After locating the line that contains "This screenshot has width=1487, height=540." in the data below, set down exactly that line and each one after it through the line that contains "Task: Click the 100 tick on the x-axis", and nothing more.

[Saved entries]

----------

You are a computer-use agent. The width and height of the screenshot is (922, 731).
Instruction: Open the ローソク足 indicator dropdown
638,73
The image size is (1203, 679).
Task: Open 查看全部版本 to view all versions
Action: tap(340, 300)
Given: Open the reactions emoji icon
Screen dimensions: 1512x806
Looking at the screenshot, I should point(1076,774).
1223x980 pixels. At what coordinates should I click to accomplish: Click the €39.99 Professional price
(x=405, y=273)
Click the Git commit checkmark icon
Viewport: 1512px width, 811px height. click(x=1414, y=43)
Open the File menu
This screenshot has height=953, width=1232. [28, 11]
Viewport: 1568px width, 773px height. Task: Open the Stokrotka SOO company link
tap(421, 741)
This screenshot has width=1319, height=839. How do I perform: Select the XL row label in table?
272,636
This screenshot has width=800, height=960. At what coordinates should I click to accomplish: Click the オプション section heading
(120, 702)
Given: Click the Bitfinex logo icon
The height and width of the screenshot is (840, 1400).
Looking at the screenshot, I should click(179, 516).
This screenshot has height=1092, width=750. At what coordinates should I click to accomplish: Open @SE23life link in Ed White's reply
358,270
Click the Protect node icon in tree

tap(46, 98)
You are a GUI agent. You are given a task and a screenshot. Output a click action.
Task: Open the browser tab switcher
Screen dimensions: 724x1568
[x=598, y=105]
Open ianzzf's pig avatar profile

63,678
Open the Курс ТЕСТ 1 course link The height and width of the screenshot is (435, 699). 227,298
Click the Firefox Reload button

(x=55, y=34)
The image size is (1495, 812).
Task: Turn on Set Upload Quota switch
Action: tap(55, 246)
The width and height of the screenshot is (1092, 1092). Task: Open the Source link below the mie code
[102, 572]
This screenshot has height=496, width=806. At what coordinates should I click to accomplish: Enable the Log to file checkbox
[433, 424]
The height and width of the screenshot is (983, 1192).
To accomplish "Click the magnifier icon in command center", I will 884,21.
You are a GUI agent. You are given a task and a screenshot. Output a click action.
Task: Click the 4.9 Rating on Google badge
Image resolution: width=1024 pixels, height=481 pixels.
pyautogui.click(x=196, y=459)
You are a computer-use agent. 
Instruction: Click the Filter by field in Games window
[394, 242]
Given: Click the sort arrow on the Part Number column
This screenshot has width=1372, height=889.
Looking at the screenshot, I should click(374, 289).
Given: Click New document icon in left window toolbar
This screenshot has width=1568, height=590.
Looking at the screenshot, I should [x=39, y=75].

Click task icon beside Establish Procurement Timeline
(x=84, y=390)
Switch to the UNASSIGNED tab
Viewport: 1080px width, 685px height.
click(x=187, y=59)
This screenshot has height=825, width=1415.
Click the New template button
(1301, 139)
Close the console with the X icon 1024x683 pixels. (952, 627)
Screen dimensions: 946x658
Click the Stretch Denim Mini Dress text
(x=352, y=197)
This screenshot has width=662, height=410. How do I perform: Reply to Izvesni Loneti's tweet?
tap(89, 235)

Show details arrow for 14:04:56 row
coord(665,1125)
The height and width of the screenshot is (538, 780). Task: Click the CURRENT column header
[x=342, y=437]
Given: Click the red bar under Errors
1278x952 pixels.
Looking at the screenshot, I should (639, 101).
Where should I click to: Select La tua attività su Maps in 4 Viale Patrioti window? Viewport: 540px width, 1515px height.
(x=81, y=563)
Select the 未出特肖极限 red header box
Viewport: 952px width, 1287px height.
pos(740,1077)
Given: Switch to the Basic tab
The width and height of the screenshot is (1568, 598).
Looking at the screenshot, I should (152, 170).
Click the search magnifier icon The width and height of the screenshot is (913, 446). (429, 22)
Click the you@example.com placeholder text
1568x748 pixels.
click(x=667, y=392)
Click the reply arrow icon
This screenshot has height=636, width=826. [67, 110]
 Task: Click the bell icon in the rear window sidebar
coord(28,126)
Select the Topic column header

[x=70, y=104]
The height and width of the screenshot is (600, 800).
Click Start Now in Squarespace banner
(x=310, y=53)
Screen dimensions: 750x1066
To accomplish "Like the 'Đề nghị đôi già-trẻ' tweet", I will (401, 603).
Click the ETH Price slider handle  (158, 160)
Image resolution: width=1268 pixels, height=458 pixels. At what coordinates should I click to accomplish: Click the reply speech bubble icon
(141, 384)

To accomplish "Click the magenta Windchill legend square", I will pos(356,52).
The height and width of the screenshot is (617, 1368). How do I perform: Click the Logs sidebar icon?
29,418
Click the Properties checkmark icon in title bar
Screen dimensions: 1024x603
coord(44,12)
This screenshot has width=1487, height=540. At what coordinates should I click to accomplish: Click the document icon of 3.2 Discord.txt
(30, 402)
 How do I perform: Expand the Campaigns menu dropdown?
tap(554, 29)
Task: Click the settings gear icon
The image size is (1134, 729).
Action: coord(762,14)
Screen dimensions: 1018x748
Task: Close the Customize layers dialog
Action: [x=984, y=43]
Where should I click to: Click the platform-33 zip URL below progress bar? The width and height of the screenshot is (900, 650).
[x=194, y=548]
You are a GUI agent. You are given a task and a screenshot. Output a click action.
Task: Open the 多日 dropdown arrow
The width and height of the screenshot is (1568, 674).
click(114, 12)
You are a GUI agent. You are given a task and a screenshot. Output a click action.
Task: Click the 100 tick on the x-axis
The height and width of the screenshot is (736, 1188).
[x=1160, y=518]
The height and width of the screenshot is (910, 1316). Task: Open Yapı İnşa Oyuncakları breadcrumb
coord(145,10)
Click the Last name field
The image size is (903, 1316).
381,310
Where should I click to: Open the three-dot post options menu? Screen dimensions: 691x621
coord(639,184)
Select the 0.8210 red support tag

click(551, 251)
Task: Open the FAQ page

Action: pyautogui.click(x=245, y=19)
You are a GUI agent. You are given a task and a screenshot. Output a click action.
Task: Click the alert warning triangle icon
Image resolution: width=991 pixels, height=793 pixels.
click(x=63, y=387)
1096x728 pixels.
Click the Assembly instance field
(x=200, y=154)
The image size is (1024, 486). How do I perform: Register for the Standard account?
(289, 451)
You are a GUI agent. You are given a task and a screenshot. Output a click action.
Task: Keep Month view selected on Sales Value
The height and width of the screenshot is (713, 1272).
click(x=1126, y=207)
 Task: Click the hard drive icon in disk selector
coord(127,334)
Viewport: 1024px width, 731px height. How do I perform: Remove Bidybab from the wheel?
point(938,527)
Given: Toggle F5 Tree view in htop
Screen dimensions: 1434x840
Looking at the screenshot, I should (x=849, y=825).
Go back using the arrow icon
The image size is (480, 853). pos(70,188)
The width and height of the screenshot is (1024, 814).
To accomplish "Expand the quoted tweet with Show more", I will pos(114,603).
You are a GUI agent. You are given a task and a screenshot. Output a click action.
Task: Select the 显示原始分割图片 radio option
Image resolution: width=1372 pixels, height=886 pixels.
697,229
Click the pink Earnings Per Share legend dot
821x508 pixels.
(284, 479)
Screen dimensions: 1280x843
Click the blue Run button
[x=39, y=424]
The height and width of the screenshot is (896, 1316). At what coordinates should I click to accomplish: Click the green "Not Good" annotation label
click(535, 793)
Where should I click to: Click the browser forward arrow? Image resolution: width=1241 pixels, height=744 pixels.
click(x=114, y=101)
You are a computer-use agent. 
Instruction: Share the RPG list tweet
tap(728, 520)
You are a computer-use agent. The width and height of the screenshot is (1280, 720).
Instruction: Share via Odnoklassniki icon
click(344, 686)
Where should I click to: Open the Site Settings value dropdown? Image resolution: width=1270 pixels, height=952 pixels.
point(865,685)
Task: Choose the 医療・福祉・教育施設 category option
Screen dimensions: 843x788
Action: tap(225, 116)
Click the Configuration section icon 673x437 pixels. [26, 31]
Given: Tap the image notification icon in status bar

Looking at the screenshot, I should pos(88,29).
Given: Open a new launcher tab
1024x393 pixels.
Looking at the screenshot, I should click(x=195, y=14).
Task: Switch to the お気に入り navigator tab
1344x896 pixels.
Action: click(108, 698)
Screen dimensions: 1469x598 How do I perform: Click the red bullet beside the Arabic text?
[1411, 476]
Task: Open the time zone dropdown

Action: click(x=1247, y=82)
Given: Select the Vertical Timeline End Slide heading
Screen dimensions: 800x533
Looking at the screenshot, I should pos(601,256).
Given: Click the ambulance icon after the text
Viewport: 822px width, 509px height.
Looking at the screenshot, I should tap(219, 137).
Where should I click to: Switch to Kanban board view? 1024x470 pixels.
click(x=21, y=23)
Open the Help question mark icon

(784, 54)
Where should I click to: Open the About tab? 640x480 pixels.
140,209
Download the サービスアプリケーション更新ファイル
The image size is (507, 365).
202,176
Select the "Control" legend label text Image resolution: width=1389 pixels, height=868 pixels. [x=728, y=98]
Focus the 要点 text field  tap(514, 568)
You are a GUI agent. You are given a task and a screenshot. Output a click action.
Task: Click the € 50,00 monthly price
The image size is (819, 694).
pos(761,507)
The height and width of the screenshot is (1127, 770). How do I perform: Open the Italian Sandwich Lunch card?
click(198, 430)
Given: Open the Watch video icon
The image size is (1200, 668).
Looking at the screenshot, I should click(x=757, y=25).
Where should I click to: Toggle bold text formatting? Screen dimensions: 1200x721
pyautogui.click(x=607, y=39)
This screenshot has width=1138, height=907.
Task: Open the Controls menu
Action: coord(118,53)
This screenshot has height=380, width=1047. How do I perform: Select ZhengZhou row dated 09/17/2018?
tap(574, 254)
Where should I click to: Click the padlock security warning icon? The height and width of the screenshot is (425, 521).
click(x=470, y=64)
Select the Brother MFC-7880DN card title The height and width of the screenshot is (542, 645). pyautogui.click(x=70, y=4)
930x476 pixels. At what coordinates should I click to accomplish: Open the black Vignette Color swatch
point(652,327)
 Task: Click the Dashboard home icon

----------

● **EXPECTED ANSWER**
This screenshot has width=1487, height=540. At what coordinates should I click to accomplish: Click the document icon of 3.2 Discord.txt
(30, 402)
 How do I perform: Expand the Campaigns menu dropdown?
tap(554, 29)
Task: Click the settings gear icon
The image size is (1134, 729).
Action: coord(762,14)
Screen dimensions: 1018x748
Task: Close the Customize layers dialog
Action: [x=984, y=43]
Where should I click to: Click the platform-33 zip URL below progress bar? The width and height of the screenshot is (900, 650).
[x=194, y=548]
You are a GUI agent. You are given a task and a screenshot. Output a click action.
Task: Open the 多日 dropdown arrow
The width and height of the screenshot is (1568, 674).
click(114, 12)
You are a GUI agent. You are given a task and a screenshot. Output a click action.
Task: Click the 100 tick on the x-axis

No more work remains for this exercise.